Saturday, April 28, 2012

Maybe The Sign Of The Unfriendly Host Would Be Funnier?

It's been awhile since we had a beer sign, so let's get back to it.  This one isn't particularly local, but it seems like there is something appropriate about a security camera keeping an eye on a step latter in front of a sign for a beer from Wisconsin.  I'm pretty sure someone dressed head-to-toe in red will come rushing by and trying to run off with the ladder at anytime.  They can use it to try to sneak into Camp Randall or something.  Better dead than red.  Friends don't let friends go to Madison.  All that sort of jazz.

This building, at 2913 Central Ave., apparently used to be bar or something, with this sign on the alley in the back.  Today it looks mostly abandoned, aside from its outdoor hardware storage.  If you peak between the rungs, you might be able to see that Heileman's Old Style is "The sign of a Friendly Host" at "March's Inn."  March's doesn't seem to have left much of a footprint on the internet, so I can't tell you much about it.

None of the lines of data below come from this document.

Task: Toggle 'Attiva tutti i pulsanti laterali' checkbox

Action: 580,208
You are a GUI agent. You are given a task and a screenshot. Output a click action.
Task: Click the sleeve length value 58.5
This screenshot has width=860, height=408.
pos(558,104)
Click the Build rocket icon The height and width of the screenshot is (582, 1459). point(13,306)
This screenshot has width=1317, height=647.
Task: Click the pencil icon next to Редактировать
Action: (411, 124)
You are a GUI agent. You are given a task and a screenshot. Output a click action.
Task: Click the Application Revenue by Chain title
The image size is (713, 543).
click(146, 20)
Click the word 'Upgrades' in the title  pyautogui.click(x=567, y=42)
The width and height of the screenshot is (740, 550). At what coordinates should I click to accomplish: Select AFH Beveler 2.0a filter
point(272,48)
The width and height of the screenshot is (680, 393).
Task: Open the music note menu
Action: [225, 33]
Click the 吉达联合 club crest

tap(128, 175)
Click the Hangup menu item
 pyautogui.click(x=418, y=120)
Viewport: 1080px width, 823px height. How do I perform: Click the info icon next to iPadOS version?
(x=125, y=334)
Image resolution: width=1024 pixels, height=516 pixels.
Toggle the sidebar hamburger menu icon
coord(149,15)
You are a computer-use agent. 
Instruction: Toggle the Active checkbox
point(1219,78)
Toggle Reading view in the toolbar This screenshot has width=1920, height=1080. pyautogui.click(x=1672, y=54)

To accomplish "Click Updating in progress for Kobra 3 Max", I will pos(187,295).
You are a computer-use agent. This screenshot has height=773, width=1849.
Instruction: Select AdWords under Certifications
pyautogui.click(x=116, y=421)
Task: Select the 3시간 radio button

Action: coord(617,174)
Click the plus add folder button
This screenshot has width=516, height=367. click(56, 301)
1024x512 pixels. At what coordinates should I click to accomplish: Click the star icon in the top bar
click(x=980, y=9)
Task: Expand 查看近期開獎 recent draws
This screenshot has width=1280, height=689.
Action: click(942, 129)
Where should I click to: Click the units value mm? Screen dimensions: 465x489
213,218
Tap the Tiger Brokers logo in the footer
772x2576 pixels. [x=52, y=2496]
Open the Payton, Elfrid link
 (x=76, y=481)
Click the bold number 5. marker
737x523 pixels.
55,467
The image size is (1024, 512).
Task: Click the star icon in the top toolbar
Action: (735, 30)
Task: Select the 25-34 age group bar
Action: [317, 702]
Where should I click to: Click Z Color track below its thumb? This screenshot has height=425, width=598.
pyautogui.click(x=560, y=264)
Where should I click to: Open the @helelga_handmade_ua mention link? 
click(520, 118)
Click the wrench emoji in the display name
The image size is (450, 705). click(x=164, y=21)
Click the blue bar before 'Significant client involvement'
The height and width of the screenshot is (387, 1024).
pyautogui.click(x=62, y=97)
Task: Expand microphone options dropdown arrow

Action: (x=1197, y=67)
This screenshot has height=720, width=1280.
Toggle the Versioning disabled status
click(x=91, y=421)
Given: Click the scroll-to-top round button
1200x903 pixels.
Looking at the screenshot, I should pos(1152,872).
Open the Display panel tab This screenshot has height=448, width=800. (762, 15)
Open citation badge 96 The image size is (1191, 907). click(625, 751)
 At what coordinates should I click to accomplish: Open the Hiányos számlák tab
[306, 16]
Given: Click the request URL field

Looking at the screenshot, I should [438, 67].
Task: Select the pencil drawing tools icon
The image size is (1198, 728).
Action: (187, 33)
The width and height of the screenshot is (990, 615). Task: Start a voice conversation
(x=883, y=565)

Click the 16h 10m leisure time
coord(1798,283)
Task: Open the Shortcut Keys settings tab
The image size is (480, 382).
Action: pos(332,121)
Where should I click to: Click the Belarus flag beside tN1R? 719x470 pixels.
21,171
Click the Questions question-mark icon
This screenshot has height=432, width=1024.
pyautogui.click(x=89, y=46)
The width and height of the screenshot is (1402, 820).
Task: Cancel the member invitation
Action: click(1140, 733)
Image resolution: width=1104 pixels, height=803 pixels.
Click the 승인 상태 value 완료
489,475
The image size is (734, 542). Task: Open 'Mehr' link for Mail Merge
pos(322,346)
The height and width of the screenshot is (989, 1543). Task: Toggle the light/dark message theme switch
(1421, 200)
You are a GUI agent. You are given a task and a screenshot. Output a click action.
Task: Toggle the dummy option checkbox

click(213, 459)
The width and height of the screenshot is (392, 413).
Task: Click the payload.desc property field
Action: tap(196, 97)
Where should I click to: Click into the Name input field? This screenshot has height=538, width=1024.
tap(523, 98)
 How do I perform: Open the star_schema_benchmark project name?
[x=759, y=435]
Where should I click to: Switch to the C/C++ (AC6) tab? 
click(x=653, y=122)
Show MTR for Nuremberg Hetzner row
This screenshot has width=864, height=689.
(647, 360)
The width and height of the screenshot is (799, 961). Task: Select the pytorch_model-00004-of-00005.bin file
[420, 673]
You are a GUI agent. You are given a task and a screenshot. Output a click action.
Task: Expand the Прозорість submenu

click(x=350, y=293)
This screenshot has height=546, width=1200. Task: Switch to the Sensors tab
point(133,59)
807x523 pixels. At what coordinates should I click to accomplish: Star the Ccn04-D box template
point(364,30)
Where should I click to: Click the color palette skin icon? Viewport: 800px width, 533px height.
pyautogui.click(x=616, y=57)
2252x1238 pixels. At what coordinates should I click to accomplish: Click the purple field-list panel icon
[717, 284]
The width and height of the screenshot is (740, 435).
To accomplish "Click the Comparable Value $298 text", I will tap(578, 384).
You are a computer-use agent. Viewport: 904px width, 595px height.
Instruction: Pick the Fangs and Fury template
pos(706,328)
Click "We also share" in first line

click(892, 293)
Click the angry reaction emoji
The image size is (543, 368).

Which leaves us with Old Style.  As I mentioned, the brand's origins are in Wisconsin (death to Bucky!).  Those currently responsible for marketing the brand don't seem too interested in telling us anything about it (You're selling a brand like this and you're not playing up the nostalgia?  Really?)  The story takes us in the complicated history of American brewing.

Gottlieb Heileman emigrated from, surprisingly, Germany at some point in the mid-1800s, and made his way to La Crosse where he founded the brewing company that would ultimately bear his last name and first initial in 1858.  His son-in-law successor was in charge when they started making Old Style as their "premium" brand in 1905.  Later Russel Cleary (where there's a Cleary and a Gottlieb, can the Steen and Hamilton be far behind?) started a series of acquisition and consolidation in the 1970s and 80s , which ended up with the company controlling quite a few of the old line beer grands, including Grain Belt, before being taken over itself and passed around for awhile.  These days, Pabst controls both "Heileman's" and "Old Style."